▶ [TASK ITEM]: For every entry below, retype it exactly as it reads.

▶ [THE DATA]:
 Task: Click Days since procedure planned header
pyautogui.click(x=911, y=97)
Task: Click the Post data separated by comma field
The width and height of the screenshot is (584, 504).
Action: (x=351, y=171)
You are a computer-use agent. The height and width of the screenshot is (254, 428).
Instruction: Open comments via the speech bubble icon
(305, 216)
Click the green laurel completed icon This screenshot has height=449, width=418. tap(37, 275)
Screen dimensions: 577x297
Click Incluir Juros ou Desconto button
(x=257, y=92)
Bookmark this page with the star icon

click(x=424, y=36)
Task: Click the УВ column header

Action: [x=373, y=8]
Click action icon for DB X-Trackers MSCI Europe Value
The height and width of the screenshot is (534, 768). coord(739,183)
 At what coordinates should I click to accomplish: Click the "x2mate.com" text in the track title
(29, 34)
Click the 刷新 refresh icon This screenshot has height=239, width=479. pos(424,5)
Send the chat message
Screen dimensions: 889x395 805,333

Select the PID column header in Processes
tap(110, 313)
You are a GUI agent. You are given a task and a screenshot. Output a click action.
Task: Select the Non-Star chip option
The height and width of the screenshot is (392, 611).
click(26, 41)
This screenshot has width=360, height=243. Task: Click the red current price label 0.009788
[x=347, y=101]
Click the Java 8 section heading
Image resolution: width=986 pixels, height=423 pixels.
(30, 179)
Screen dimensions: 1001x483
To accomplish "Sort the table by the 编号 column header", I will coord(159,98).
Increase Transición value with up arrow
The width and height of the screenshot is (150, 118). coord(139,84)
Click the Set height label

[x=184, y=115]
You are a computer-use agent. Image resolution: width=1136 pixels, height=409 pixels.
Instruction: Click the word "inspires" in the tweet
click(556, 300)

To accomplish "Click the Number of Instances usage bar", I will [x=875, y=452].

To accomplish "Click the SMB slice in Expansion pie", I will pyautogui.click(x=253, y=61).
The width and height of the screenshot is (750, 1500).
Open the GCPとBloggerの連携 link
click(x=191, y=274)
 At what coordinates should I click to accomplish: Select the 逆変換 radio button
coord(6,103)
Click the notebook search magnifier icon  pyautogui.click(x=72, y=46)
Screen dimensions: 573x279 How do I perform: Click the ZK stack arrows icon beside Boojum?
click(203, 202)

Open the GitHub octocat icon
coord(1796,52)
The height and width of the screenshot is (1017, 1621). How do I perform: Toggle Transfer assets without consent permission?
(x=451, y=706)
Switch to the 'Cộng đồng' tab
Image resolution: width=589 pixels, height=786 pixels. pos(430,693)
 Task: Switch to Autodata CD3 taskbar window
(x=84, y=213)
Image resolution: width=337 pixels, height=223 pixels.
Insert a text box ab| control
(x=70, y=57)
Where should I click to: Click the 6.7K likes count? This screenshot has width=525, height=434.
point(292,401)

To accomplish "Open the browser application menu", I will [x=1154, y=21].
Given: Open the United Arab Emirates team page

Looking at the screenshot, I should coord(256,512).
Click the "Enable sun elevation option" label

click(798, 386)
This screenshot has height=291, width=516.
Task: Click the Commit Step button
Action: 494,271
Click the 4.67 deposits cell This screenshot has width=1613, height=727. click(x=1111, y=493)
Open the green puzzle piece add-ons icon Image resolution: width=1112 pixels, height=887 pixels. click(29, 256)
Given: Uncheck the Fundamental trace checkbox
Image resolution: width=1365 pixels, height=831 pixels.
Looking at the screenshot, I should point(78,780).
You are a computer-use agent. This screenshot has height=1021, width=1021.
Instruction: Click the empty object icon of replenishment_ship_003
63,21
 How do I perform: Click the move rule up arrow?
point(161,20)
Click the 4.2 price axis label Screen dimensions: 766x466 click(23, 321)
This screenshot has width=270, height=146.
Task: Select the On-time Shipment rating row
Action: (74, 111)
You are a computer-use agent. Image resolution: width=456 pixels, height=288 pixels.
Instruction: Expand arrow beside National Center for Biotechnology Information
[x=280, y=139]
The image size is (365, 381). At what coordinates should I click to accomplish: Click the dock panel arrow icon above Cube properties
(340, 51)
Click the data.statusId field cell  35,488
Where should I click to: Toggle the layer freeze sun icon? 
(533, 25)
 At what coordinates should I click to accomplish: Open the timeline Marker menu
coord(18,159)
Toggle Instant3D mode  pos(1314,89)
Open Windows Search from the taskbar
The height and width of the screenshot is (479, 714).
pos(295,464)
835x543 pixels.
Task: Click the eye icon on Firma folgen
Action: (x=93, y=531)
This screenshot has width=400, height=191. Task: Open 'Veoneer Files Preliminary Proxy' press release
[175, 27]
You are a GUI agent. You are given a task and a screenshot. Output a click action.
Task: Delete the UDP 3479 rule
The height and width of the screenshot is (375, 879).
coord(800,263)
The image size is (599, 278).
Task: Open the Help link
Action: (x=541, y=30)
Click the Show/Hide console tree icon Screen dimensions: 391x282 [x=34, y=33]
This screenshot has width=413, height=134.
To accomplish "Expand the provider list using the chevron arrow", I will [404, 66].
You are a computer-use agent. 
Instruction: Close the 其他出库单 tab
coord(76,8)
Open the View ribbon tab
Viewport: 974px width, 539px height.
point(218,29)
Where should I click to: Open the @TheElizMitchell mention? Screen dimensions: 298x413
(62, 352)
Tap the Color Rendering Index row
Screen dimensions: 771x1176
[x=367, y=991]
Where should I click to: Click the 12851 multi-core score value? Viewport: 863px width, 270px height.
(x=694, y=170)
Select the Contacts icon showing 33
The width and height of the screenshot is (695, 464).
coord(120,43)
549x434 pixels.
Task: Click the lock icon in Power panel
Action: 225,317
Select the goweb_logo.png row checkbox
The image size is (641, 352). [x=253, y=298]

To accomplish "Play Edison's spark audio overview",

▶ [SOLUTION TO THIS PROBLEM]:
 Task: Click Days since procedure planned header
pyautogui.click(x=911, y=97)
Task: Click the Post data separated by comma field
The width and height of the screenshot is (584, 504).
Action: (x=351, y=171)
You are a computer-use agent. The height and width of the screenshot is (254, 428).
Instruction: Open comments via the speech bubble icon
(305, 216)
Click the green laurel completed icon This screenshot has height=449, width=418. tap(37, 275)
Screen dimensions: 577x297
Click Incluir Juros ou Desconto button
(x=257, y=92)
Bookmark this page with the star icon

click(x=424, y=36)
Task: Click the УВ column header

Action: [x=373, y=8]
Click action icon for DB X-Trackers MSCI Europe Value
The height and width of the screenshot is (534, 768). coord(739,183)
 At what coordinates should I click to accomplish: Click the "x2mate.com" text in the track title
(29, 34)
Click the 刷新 refresh icon This screenshot has height=239, width=479. pos(424,5)
Send the chat message
Screen dimensions: 889x395 805,333

Select the PID column header in Processes
tap(110, 313)
You are a GUI agent. You are given a task and a screenshot. Output a click action.
Task: Select the Non-Star chip option
The height and width of the screenshot is (392, 611).
click(26, 41)
This screenshot has width=360, height=243. Task: Click the red current price label 0.009788
[x=347, y=101]
Click the Java 8 section heading
Image resolution: width=986 pixels, height=423 pixels.
(30, 179)
Screen dimensions: 1001x483
To accomplish "Sort the table by the 编号 column header", I will coord(159,98).
Increase Transición value with up arrow
The width and height of the screenshot is (150, 118). coord(139,84)
Click the Set height label

[x=184, y=115]
You are a computer-use agent. Image resolution: width=1136 pixels, height=409 pixels.
Instruction: Click the word "inspires" in the tweet
click(556, 300)

To accomplish "Click the Number of Instances usage bar", I will [x=875, y=452].

To accomplish "Click the SMB slice in Expansion pie", I will pyautogui.click(x=253, y=61).
The width and height of the screenshot is (750, 1500).
Open the GCPとBloggerの連携 link
click(x=191, y=274)
 At what coordinates should I click to accomplish: Select the 逆変換 radio button
coord(6,103)
Click the notebook search magnifier icon  pyautogui.click(x=72, y=46)
Screen dimensions: 573x279 How do I perform: Click the ZK stack arrows icon beside Boojum?
click(203, 202)

Open the GitHub octocat icon
coord(1796,52)
The height and width of the screenshot is (1017, 1621). How do I perform: Toggle Transfer assets without consent permission?
(x=451, y=706)
Switch to the 'Cộng đồng' tab
Image resolution: width=589 pixels, height=786 pixels. pos(430,693)
 Task: Switch to Autodata CD3 taskbar window
(x=84, y=213)
Image resolution: width=337 pixels, height=223 pixels.
Insert a text box ab| control
(x=70, y=57)
Where should I click to: Click the 6.7K likes count? This screenshot has width=525, height=434.
point(292,401)

To accomplish "Open the browser application menu", I will [x=1154, y=21].
Given: Open the United Arab Emirates team page

Looking at the screenshot, I should coord(256,512).
Click the "Enable sun elevation option" label

click(798, 386)
This screenshot has height=291, width=516.
Task: Click the Commit Step button
Action: 494,271
Click the 4.67 deposits cell This screenshot has width=1613, height=727. click(x=1111, y=493)
Open the green puzzle piece add-ons icon Image resolution: width=1112 pixels, height=887 pixels. click(29, 256)
Given: Uncheck the Fundamental trace checkbox
Image resolution: width=1365 pixels, height=831 pixels.
Looking at the screenshot, I should point(78,780).
You are a computer-use agent. This screenshot has height=1021, width=1021.
Instruction: Click the empty object icon of replenishment_ship_003
63,21
 How do I perform: Click the move rule up arrow?
point(161,20)
Click the 4.2 price axis label Screen dimensions: 766x466 click(23, 321)
This screenshot has width=270, height=146.
Task: Select the On-time Shipment rating row
Action: (74, 111)
You are a computer-use agent. Image resolution: width=456 pixels, height=288 pixels.
Instruction: Expand arrow beside National Center for Biotechnology Information
[x=280, y=139]
The image size is (365, 381). At what coordinates should I click to accomplish: Click the dock panel arrow icon above Cube properties
(340, 51)
Click the data.statusId field cell  35,488
Where should I click to: Toggle the layer freeze sun icon? 
(533, 25)
 At what coordinates should I click to accomplish: Open the timeline Marker menu
coord(18,159)
Toggle Instant3D mode  pos(1314,89)
Open Windows Search from the taskbar
The height and width of the screenshot is (479, 714).
pos(295,464)
835x543 pixels.
Task: Click the eye icon on Firma folgen
Action: (x=93, y=531)
This screenshot has width=400, height=191. Task: Open 'Veoneer Files Preliminary Proxy' press release
[175, 27]
You are a GUI agent. You are given a task and a screenshot. Output a click action.
Task: Delete the UDP 3479 rule
The height and width of the screenshot is (375, 879).
coord(800,263)
The image size is (599, 278).
Task: Open the Help link
Action: (x=541, y=30)
Click the Show/Hide console tree icon Screen dimensions: 391x282 [x=34, y=33]
This screenshot has width=413, height=134.
To accomplish "Expand the provider list using the chevron arrow", I will [404, 66].
You are a computer-use agent. 
Instruction: Close the 其他出库单 tab
coord(76,8)
Open the View ribbon tab
Viewport: 974px width, 539px height.
point(218,29)
Where should I click to: Open the @TheElizMitchell mention? Screen dimensions: 298x413
(62, 352)
Tap the Color Rendering Index row
Screen dimensions: 771x1176
[x=367, y=991]
Where should I click to: Click the 12851 multi-core score value? Viewport: 863px width, 270px height.
(x=694, y=170)
Select the Contacts icon showing 33
The width and height of the screenshot is (695, 464).
coord(120,43)
549x434 pixels.
Task: Click the lock icon in Power panel
Action: 225,317
Select the goweb_logo.png row checkbox
The image size is (641, 352). [x=253, y=298]

To accomplish "Play Edison's spark audio overview",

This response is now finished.